===== Text shown

Heitman said the Pacific Bird Conservation wanted to create protocols for Nosa’ Luta in temporary captivity in case the Division of Fish and Wildlife aimed to create “insurance populations” on islands other than Rota.

“Last year, 2023, was our fist year practicing our methodology with one of the listed species, which was the Nosa’ Luta,” she said. “We’re just practicing at this point. There are no future plans yet. We’re working on recovery, so this is all just practicing methods, trying out our techniques, using our former protocols to establish new protocols to see if we can narrow any of the knowledge gaps in how we would work with these species to move them to other locations.”

Heitman said an effort to establish a captive population of Nosa’ Luta was attempted in the 1990s, but the “success rate…was pretty low, overall.” 

She said based on data from the past project, “chick mortality was high” and analysis also showed “metabolic bone disease” among the chicks. Heitman said this indicated that the nutrition of the birds was “inappropriate.”

The 2023 project undertaken by the Pacific Bird Conservation aimed to establish husbandry and capture protocols so that Nosa’ Luta specimens could safely be relocated off island. 

Heitman said the project involved capturing the birds using mist nets set up at private property. 

The project’s first obstacle involved finding the birds, she added.

==========
===== Record excerpts

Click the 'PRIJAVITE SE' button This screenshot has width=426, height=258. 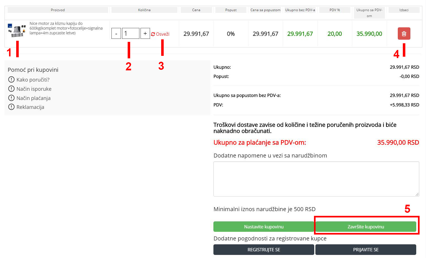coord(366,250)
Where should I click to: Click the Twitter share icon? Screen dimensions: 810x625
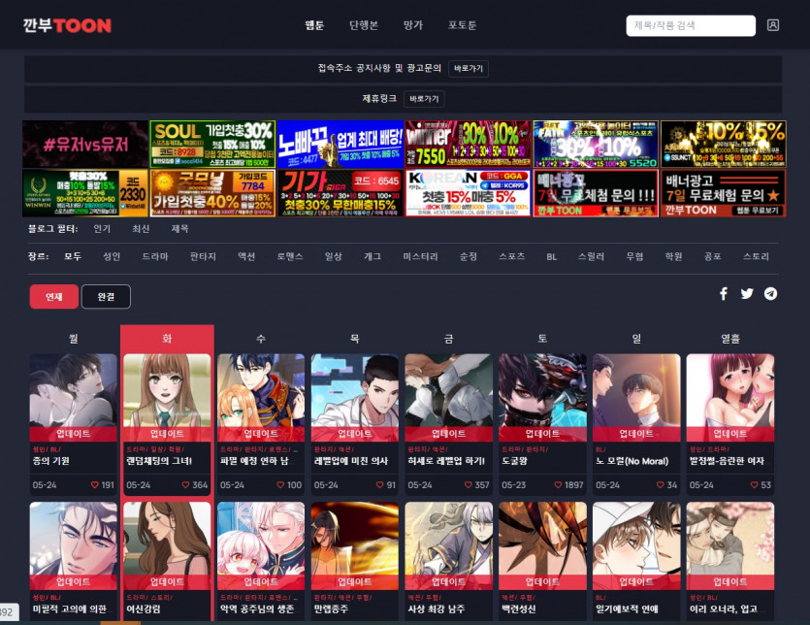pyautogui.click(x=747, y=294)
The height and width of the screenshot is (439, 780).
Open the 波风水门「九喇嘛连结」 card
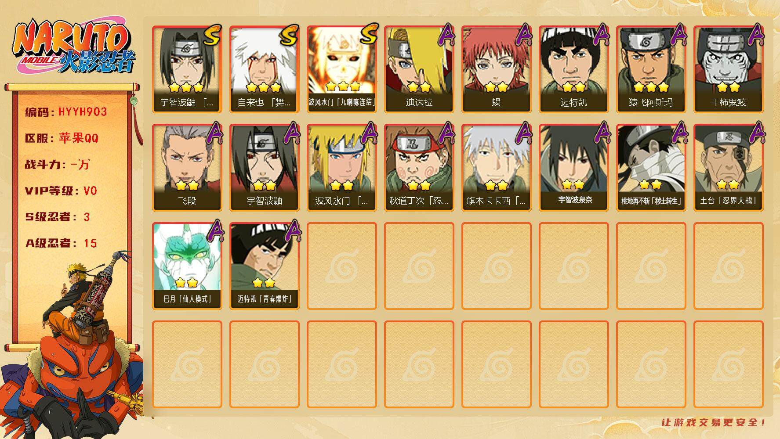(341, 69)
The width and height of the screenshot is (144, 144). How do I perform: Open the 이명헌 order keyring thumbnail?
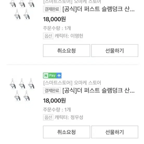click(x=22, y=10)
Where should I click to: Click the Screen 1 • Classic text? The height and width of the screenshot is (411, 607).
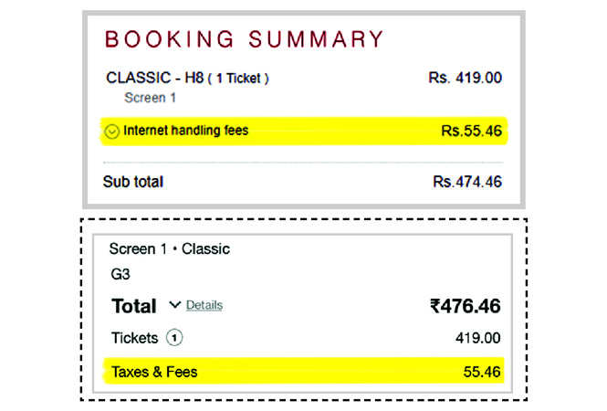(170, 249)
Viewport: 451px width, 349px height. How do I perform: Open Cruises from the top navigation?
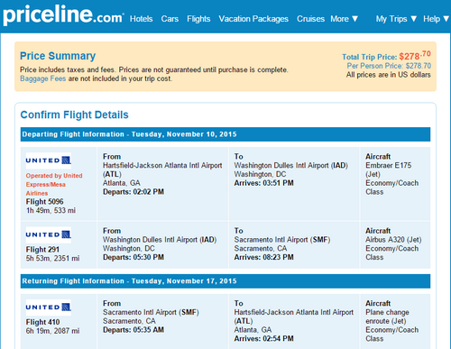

==========

## [Your goal]
Reproduce the whole text on the Nosa’ Luta captivity project word for word, with no changes of any kind.

## [Result below]
Heitman said the Pacific Bird Conservation wanted to create protocols for Nosa’ Luta in temporary captivity in case the Division of Fish and Wildlife aimed to create “insurance populations” on islands other than Rota.

“Last year, 2023, was our fist year practicing our methodology with one of the listed species, which was the Nosa’ Luta,” she said. “We’re just practicing at this point. There are no future plans yet. We’re working on recovery, so this is all just practicing methods, trying out our techniques, using our former protocols to establish new protocols to see if we can narrow any of the knowledge gaps in how we would work with these species to move them to other locations.”

Heitman said an effort to establish a captive population of Nosa’ Luta was attempted in the 1990s, but the “success rate…was pretty low, overall.” 

She said based on data from the past project, “chick mortality was high” and analysis also showed “metabolic bone disease” among the chicks. Heitman said this indicated that the nutrition of the birds was “inappropriate.”

The 2023 project undertaken by the Pacific Bird Conservation aimed to establish husbandry and capture protocols so that Nosa’ Luta specimens could safely be relocated off island. 

Heitman said the project involved capturing the birds using mist nets set up at private property. 

The project’s first obstacle involved finding the birds, she added.